Your Secret Weapon to Better Cash Flow: The Days Sales Outstanding Ratio

Cash is king, they say. Well, this adage isn’t wrong when it comes to startup survival. Think about it: What’s one thing nearly all businesses that don’t survive have in common? Ultimately, they run out of cash. 

Moral of the story? You should pay close attention to drivers that will help you improve your cash flow/cash position. And we’re here to talk about an overlooked, but critical metric: Days Sales Outstanding Ratio.
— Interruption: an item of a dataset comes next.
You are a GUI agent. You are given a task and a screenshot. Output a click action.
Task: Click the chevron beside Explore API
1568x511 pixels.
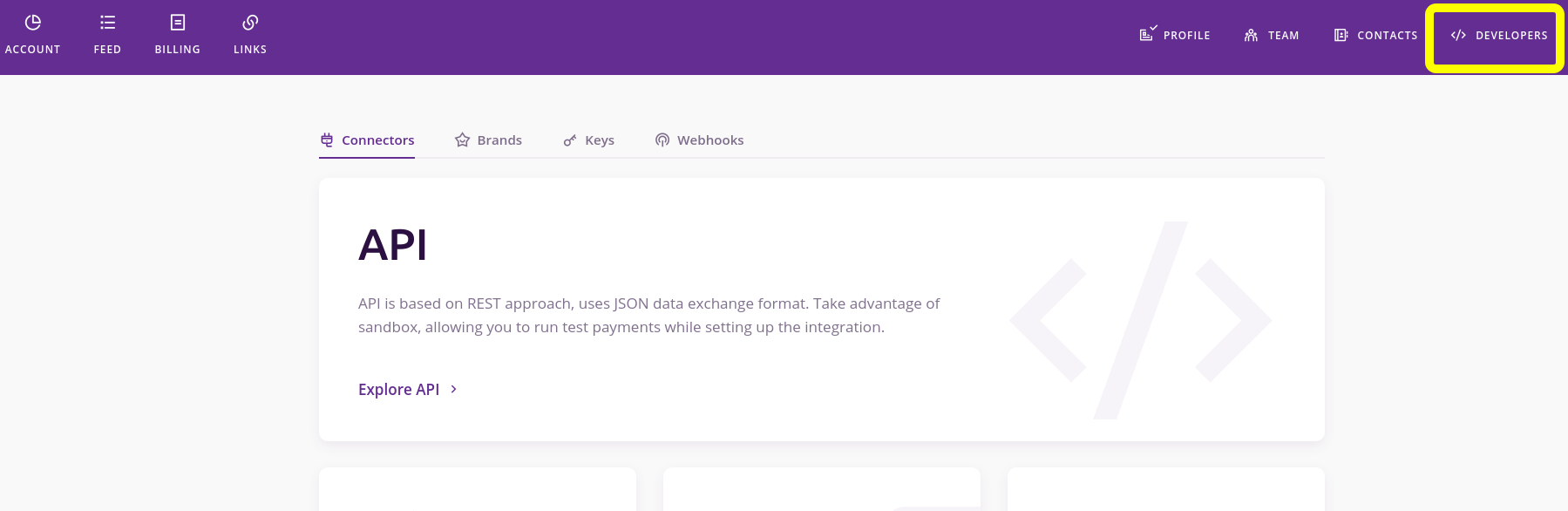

Your Days Sales Outstanding Ratio – or DSO – is critically relevant to your cash position. Days Sales Outstanding is the number of days it takes your business to get paid by your customers for the services that you perform. A high DSO number means that you aren’t getting paid fast enough, and therefore you have to rely on other funds of cash (e.g. Line of Credit, equity) to keep your day-to-day a float. 

If you have a high DSO, you are effectively giving your customers an interest free loan while needing to figure out other ways to pay your employees and suppliers. Not an enviable position to be in and one that is ultimately going to strain your cash flow. 

A low DSO means you are turning your services into cash quickly, which puts you in a better position to then reinvest that cash for growth.

In summary, strained cash flow increases your risk for startup failure, and effectively managing your Days Sales Outstanding reduces your risk.

How To Calculate Your Days Sales Outstanding

Managing your DSO starts by knowing your numbers. The good news is you don’t need to be a math guru to find out your DSO. As long as you have access to accurate and timely financials, you’re nearly there. Below we show you how to calculate your DSO.

Steps to calculate your DSO:

Step 1

Calculate your Average Accounts Receivable by taking AR at the end of the period plus AR at the beginning of the period and then divide it by 2.

Step 2

Divide this number by gross revenue over the period. 

Step 3

Take this number and multiply it by the number of days in the period. 

Days Sales Outstanding in Action

For example, let’s say Widgets Inc. reported $300,000 AR at the end of June and $350,000 AR at the end of July. They also reported total gross revenue of $500,000 in this period. And we know that there are 31 days in the month of July.

  1. ($350,000 + $300,000) / 2 = $325,000
  2. $325,000 / $500,000 = .65
  3. .65 * 31 = 20.15 days

So in this example, it takes an average of 20 days for Widgets Inc. to get customers to pay once the invoice goes out.

Now here is where the magic begins. No matter your starting point, small changes to your DSO can have a big impact. 

Let’s say that you are able to improve your DSO by 10%. In the example above, we’d be taking our DSO from around 20 days down to around 18 days. This one step alone would add nearly $35k in additional cash generated by your business. Imagine the things you could do with that additional $35k upfront, rather than having to draw that same amount off of your Line of Credit.

Four Ways to Optimize Your DSO

Well, the burning question by now is how can I improve my DSO by 10%? It’s actually quite achievable!

  1. Be timely with your invoicing process. 

To the extent that you can accelerate the time it takes each month to get invoices out the door the better you’ll be. Perhaps consider creative ways to incentivize your team to prioritize this process. If you have an outsourced or virtual team managing your accounting and finance function, ask them about their turnaround time to get invoices sent.

  1. Accelerate your payment terms.

If you are typically invoicing with 30 day payment terms, consider changing to 15 or 20 day payment terms instead. Just remember: a small change to payment terms can boost your cash flow. 

  1. Offer incentives for earlier payments. 

Offer your customers a discount for upfront payment. It’s a win/win for everyone. 

  1. Promptly follow-up on outstanding and overdue invoices.

It’s easy to let something like this sit on the back burner. Don’t wait until your receivable balance is way past due – consider reaching out even as that initial due date is approaching. Look for ways to automate this process so that cash does not go unclaimed.

Lowering your DSO may be the thing that keeps you afloat when other uncontrollable factors are not in your favor. So make it your priority to shave 10% off your DSO. You won’t regret it when the cash keeps flowing.